Two burly guards lifted him with ease, as though the man had lost all strength to fight, as the anteroom door shut in her face. “Tendaji!” She screamed his name over and over, at last dissolving into tears. “He did nothing wrong!” But her angry tirade went unanswered, and the sounds coming from beyond her small prison grew silent.

She wanted to die.

The door swung open moments later, with Dabir filling the archway. He stomped forward, grabbed her bound hands, and dragged her back into his chamber, tossing her onto his plush couch. He towered over her and grabbed a
strip of leather hanging on his wall, a whip that she always thought ornamental, to intimidate those who sat before Dabir’s judgment.

“The Nubian will return to guard you after he has recovered,” Dabir said through gritted teeth. “Fortunately, eunuchs make good guards when the prize is a weak woman.”

The sting of the lash came down on her calves. “Lest you think you can run from me again.”

She could not stifle a cry as he beat her again and again. Rahab’s stomach grew queasy. Was this how he intended to make her lose the child?

“Please, my lord, forgive me.” Her voice cracked on hoarse tears.

He dropped the whip even as he stared down at her. Silence was broken only by his heated breathing. “What am I to do with you, Rahab?” His angry tone now sounded hurt. “I trusted you.” He turned away from her then and walked to the window. She curled into a ball, weeping, her bound hands protecting the babe.

He stalked back to her, straightening to his full height. “I should have known you would run when I insisted you could not keep the child. How can you even want the thing when you don’t know the father? Prostitutes don’t raise children!” He pushed her aside until she fell onto the floor, then sank onto the couch in her place. “Will you say nothing in your defense?”

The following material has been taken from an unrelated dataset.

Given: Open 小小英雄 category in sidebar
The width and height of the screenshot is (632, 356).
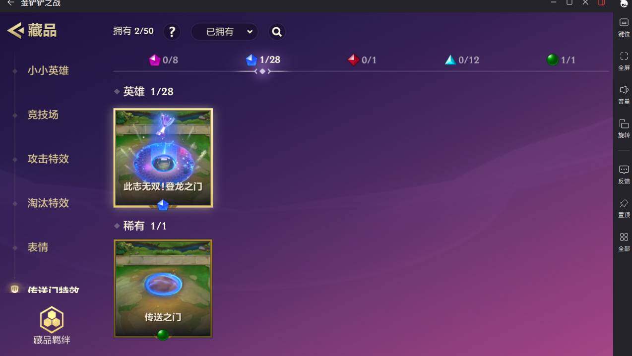Looking at the screenshot, I should click(48, 70).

Every nerve ending hurt from his beating, but she knew she dared not ignore him. He had made his power over her very clear. She looked up briefly, then lowered her eyes in a gesture of respect. “I should not have disobeyed you, my lord. I did not want to hurt anyone.”

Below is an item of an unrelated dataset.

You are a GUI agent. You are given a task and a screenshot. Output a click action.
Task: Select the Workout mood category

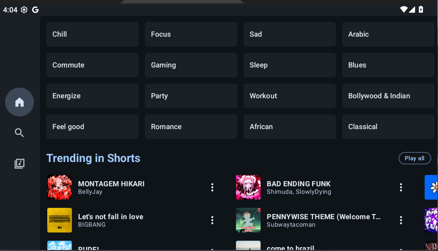coord(289,96)
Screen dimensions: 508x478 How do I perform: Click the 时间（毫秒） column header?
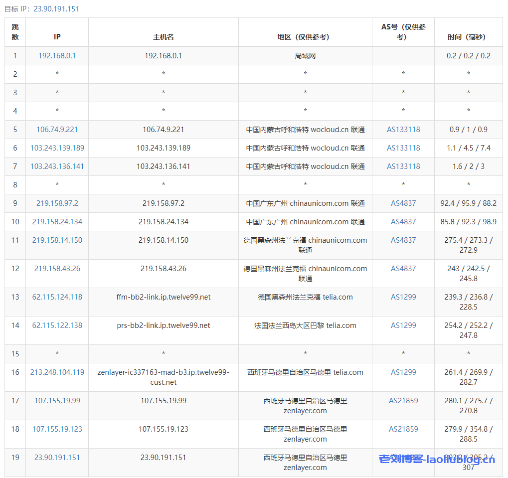(468, 37)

“But you did, Rahab. Surely you knew Tendaji could not go unpunished for helping you.”

She closed her eyes, her tears salty on her tongue.

“I have no choice, Rahab. You have left me no choice.” He sounded angry, and yet the wounded tone came through once more. “If you’d wanted a child, you should have told me long ago. Perhaps other arrangements could have been made.”

He sounded so magnanimous, but she had listened too long to his lying tongue. “If other arrangements can be made, then let me carry this child to term. Even if I must give him up, let me give him life.” She couldn’t bear to let them do what she had heard from Cala’s gossip. Temple prostitutes who managed to become pregnant were forced to drink bitter waters to expel the child from them. The ordeal left most to choose any means possible to prevent any further pregnancy.